RAVENNA – Sabato 5 marzo è iniziato l’approfondimento dei fondali previsto dalla prima fase del progetto “Ravenna Port Hub”.

La Società Italiana Dragaggi/DEME group a mezzo della grande draga “TSHD Bonny River”, che da alcuni giorni attendeva alla fonda in rada, ha iniziato le operazioni di dragaggio del canale di avvicinamento al porto.

Il lavoro – comunica l’AdSP del presidente Rossi – consisterà nel dragare un grande canale sul fondo del mare largo 150 metri e lungo circa 6 Km alla profondità di 13,50 sotto al livello medio del mare.

È previsto che venga rimosso circa 1 milione di metri cubi di sedimenti che verranno spostati in un sito identificato in mare aperto.

Le operazioni, vista la grande potenza del mezzo, richiederanno complessivamente alcune settimane suddivise in due campagne di dragaggio consecutive.

Nel corso dei lavori, si continuerà la consueta attività di monitoraggio delle condizioni ambientali per adeguare le modalità di dragaggio al fine di evitare effetti sull’ambiente. Verranno inoltre eseguiti ulteriori test sui sedimenti per verificare anche in corso d’opera la loro idoneità ad essere destinati a mare.

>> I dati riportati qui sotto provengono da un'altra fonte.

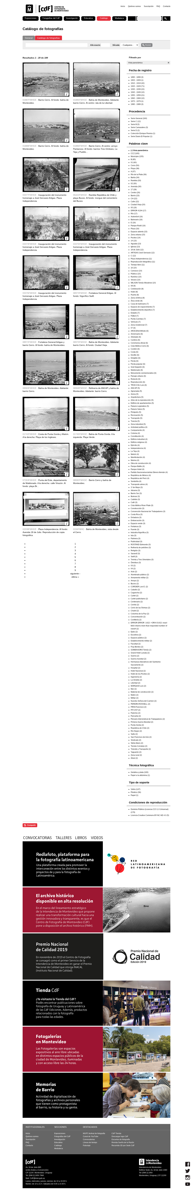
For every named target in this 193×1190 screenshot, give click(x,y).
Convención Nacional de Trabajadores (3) (148, 511)
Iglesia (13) (135, 247)
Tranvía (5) (135, 421)
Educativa (88, 18)
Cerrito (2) (135, 605)
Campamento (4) (138, 430)
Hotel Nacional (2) (138, 671)
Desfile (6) (135, 355)
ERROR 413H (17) (138, 211)
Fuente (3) (135, 529)
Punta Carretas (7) (138, 319)
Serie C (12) (136, 121)
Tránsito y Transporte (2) (141, 749)
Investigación (72, 18)
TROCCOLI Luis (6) (139, 385)
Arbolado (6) (136, 337)
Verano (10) (135, 280)
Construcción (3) (137, 508)
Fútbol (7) (135, 316)
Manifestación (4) (138, 457)
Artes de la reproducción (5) (142, 400)
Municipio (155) (137, 156)
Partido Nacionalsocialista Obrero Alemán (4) (149, 472)
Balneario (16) (136, 220)
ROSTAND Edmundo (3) (141, 544)
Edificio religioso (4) (139, 442)
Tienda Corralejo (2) (139, 746)
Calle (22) (135, 202)
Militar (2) (134, 698)
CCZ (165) (135, 153)
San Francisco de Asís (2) (141, 737)
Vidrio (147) (135, 789)
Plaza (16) (135, 229)
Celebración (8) (137, 289)
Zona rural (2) (136, 755)
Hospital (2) (135, 668)
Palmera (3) (135, 538)
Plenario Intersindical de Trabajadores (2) (148, 719)
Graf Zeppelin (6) (138, 367)
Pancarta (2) (136, 716)
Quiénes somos (134, 6)
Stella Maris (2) (137, 743)
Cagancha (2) (136, 593)
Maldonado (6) (137, 370)
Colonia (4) (135, 433)
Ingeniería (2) (136, 677)
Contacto (166, 6)
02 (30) (134, 183)
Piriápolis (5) (136, 412)
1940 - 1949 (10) (137, 92)
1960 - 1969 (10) (137, 98)
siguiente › (75, 573)
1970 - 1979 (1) (137, 101)
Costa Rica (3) (136, 514)
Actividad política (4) (139, 427)
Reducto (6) (135, 379)
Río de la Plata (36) (139, 174)
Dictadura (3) (136, 517)
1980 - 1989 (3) (137, 104)
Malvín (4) (135, 454)
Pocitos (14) (136, 238)
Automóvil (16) (137, 217)
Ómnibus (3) (136, 563)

L’operazione è potuta iniziare grazie allo sforzo di tutti gli Enti coinvolti: ARPAE, Capitaneria di Porto di Ravenna, Marina Militare, Regione e Comune che in tempi strettissimi e con l’impegno personale dei propri dipendenti, profuso ben oltre la dovuta diligenza, hanno emanato i provvedimenti ed i pareri di competenza.